Un jour, peut-être, nous ferons ensemble Pim ! Pam ! Poum ! ou bien Crac Boum Hue ! Des Han Han ! Hum Hum ! me conviendraient tout autant. Il ne faut pas être difficile, hein ? Et pourquoi pas d’autres onomatopées, tant qu’on y est ! Soyons fous ! Des bruits ! Du vivant ! Du son ! Pour rythmer notre quotidien briqué comme un sou neuf. Ce serait merveilleux !

Ou pas !

Ouille !

Mais déjà prendre un café, discuter de choses et d’autres. Prendre racine dans le réel.

Elle ; Moi.

Nous ?

Attendre son Toc ! Toc ! Toc ! avec impatience.

Religieusement.

Comme un miracle.

Un messie.

Et l’heure qui tourne en rond.

Tic Tac ! Tic Tac !

Et dans le même temps, écouter ma voix profonde.

Ne plus dériver.

Retrouver mes origines. Ce que j’ai perdu au fil des années. Canaliser cette imagination folle. Transformer Pim ! Pam ! Poum ! en Ho Là Là !

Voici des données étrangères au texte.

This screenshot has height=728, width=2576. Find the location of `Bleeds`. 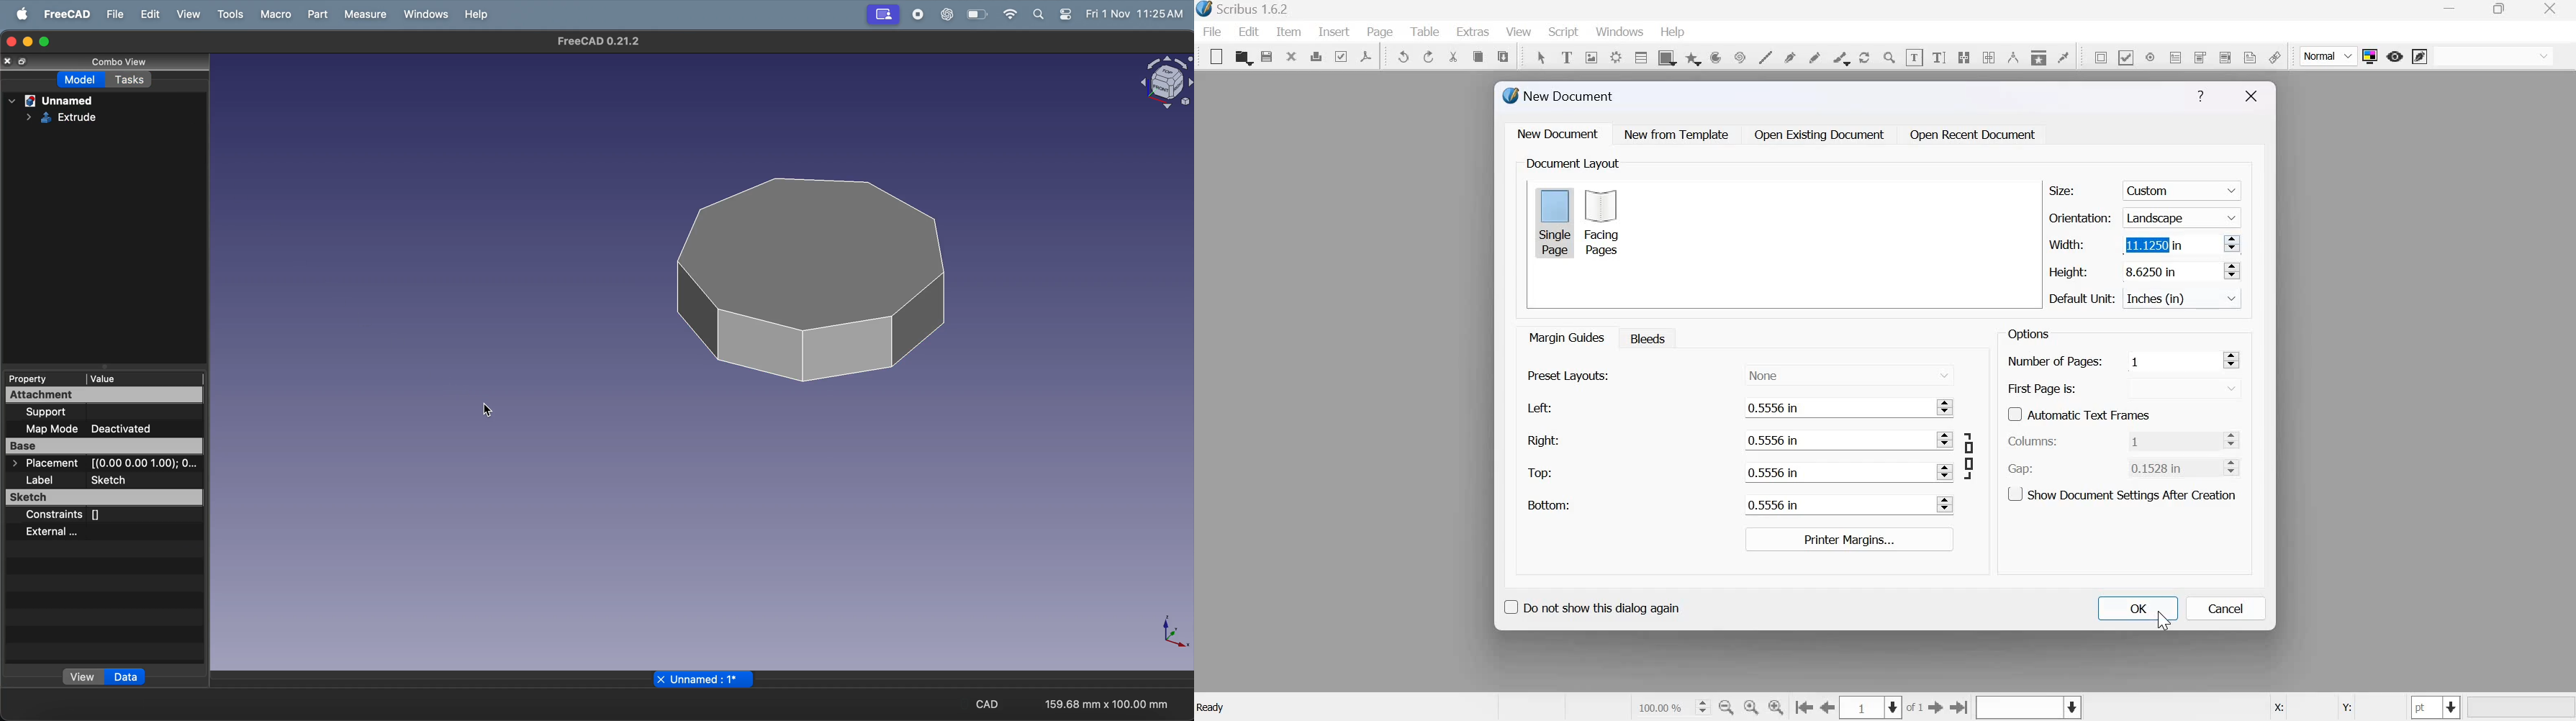

Bleeds is located at coordinates (1644, 337).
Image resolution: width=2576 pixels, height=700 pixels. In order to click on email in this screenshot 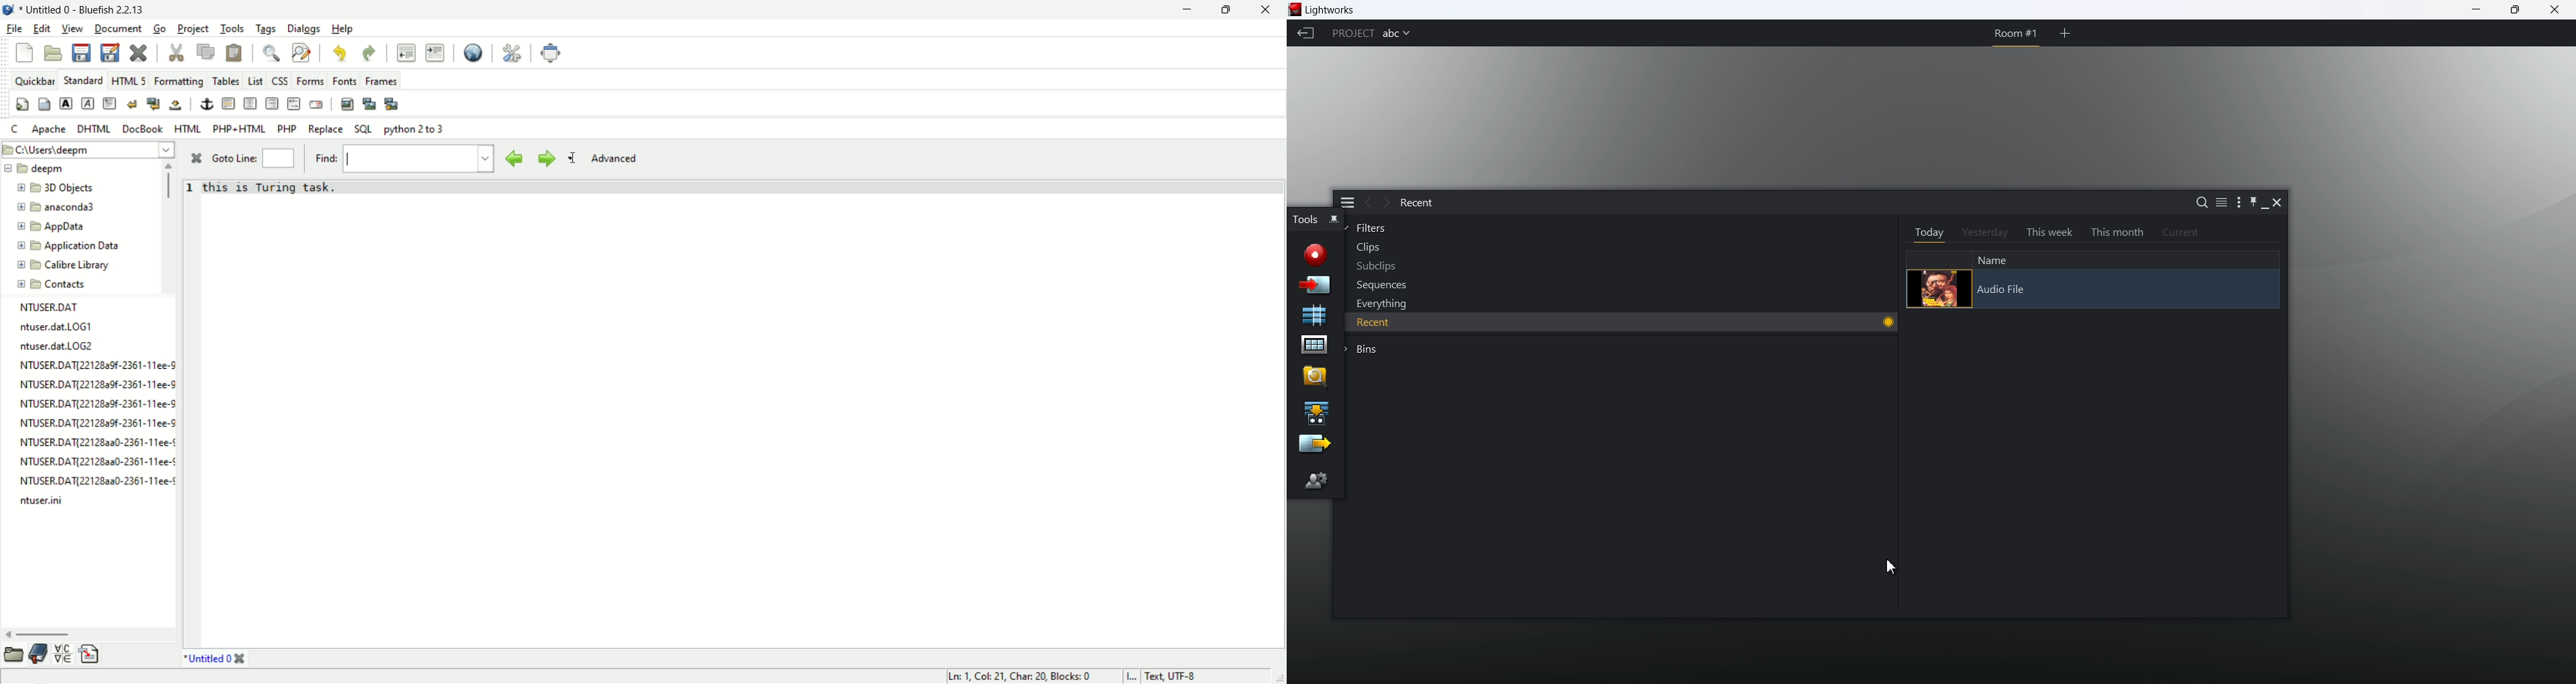, I will do `click(316, 105)`.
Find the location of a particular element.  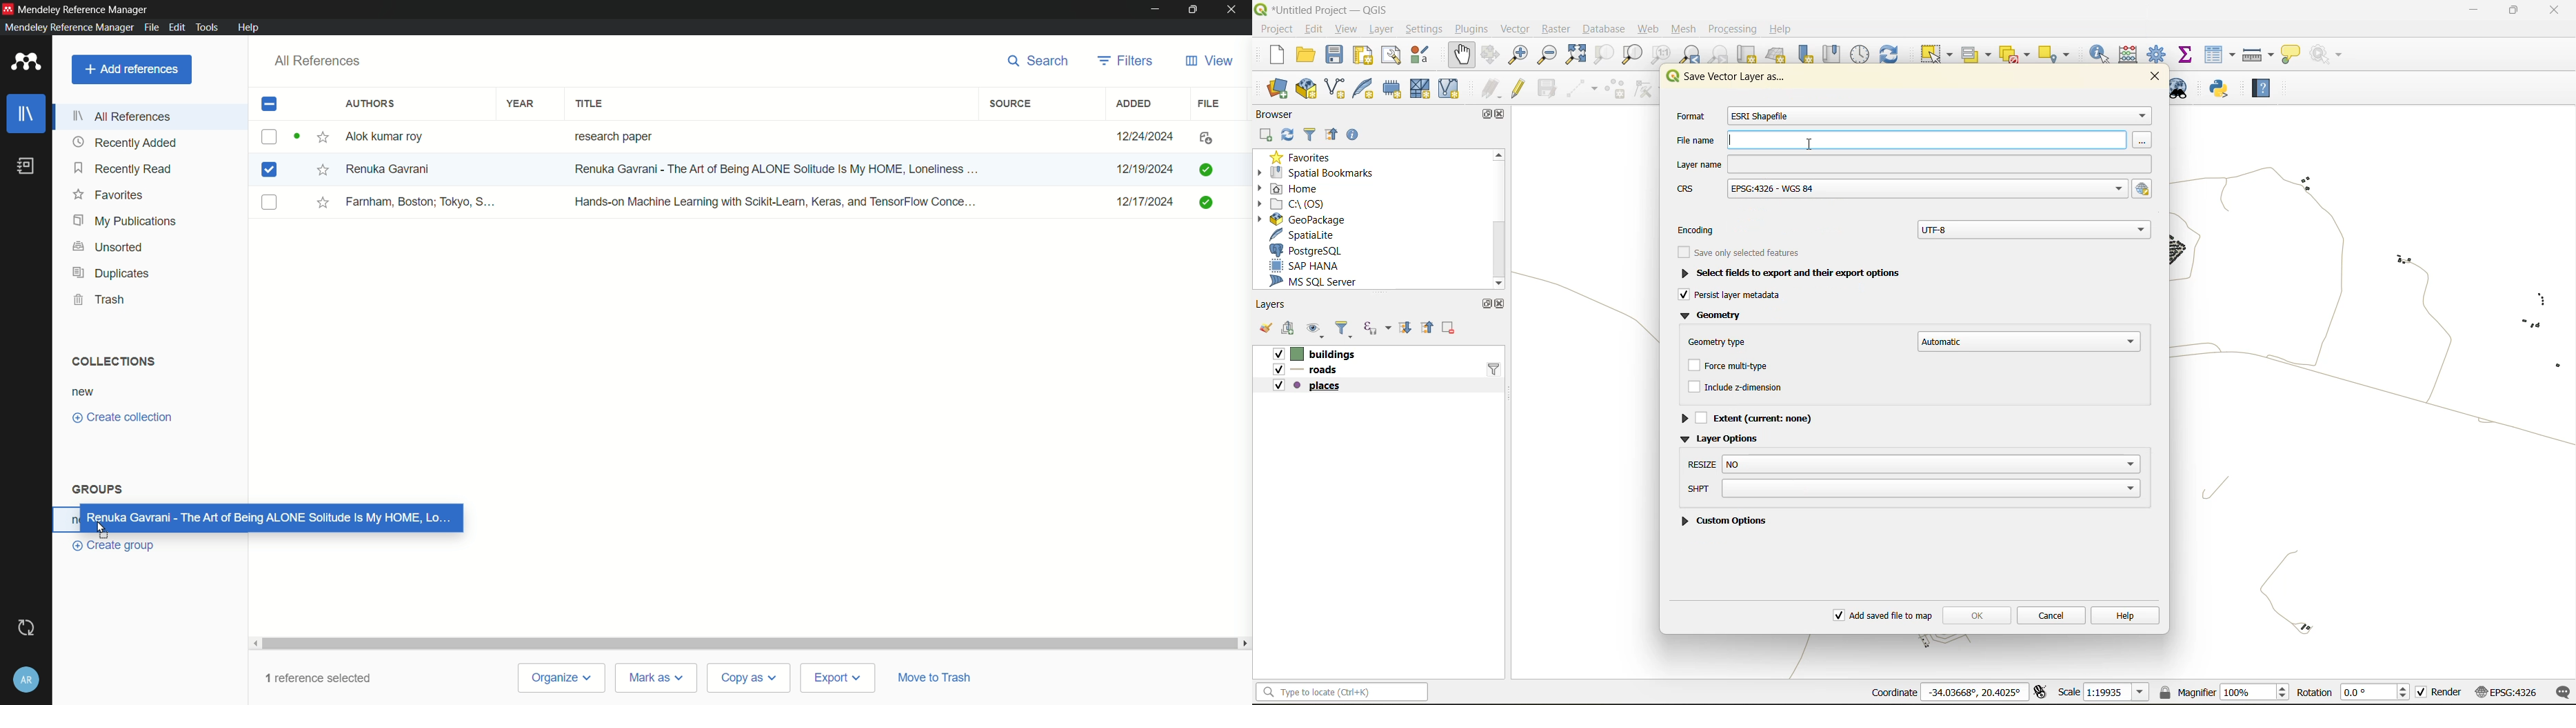

close is located at coordinates (2161, 77).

Mieux : renouer avec mon meilleur ami, planqué sous les décombres de ma vie : Tac ! Tac ! Tac !

Tac ! Tac ! Tac ! Je te ressens, comme une seconde peau.

Tu étais toujours là, silencieux.

Et Toc ! Tu me fais de l’œil comme jamais.

Rutilant. Enivrant.

« Tac ! Tac ! Tac ! » ?

Le son de mes doigts fous, dégourdis, plus libres que jamais ! Mes doigts qui courent sur les touches du clavier : un roman, à défaut d’une histoire !

 

 

Le 2 avril pour la semaine 30 du Projet Bradbury.